## [WHAT THE TASK ASKS]
Every line of the entries below that carries the string "globe" should be copied.

*** DATA FOR ANALYSIS Section Begins ***

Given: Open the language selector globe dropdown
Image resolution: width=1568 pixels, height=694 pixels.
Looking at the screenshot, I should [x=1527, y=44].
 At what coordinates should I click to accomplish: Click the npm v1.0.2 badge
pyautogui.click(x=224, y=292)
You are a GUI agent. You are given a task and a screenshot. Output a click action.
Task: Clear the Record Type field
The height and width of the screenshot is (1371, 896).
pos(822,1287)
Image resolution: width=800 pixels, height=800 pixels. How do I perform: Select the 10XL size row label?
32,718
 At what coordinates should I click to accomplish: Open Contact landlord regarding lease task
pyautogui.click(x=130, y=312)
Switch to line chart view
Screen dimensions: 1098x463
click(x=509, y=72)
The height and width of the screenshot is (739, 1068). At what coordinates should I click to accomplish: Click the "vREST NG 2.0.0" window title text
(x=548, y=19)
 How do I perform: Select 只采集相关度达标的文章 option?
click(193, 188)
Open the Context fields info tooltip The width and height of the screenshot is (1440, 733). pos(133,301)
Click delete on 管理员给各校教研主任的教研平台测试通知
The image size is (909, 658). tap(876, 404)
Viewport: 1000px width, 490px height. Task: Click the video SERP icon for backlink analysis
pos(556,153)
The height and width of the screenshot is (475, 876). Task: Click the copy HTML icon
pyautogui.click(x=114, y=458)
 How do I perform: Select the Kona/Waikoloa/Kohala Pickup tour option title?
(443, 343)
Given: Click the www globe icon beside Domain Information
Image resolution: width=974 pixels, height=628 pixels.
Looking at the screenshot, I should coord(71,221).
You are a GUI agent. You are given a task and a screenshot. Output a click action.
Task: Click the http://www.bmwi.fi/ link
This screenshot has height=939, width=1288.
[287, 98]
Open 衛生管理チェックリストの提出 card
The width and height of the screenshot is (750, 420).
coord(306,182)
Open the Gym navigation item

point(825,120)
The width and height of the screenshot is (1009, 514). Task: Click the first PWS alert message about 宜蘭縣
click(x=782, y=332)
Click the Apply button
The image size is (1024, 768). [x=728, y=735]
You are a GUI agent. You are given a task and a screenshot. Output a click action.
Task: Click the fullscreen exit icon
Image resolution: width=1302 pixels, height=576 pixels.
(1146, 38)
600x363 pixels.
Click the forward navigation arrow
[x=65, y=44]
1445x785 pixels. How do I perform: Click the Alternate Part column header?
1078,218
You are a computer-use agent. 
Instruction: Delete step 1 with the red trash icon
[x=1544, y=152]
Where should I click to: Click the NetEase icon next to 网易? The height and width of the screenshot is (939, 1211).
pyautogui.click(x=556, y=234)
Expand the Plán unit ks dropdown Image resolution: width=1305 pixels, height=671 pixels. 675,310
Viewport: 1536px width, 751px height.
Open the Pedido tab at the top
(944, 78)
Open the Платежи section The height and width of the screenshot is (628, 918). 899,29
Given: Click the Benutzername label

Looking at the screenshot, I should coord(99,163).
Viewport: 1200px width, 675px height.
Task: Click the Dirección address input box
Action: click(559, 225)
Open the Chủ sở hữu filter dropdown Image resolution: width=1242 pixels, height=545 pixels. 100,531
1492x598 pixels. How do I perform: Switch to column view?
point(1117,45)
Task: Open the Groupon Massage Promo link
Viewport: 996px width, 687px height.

*** DATA FOR ANALYSIS Section Ends ***

## [TASK SOLUTION]
Given: Open the language selector globe dropdown
Given: Click the www globe icon beside Domain Information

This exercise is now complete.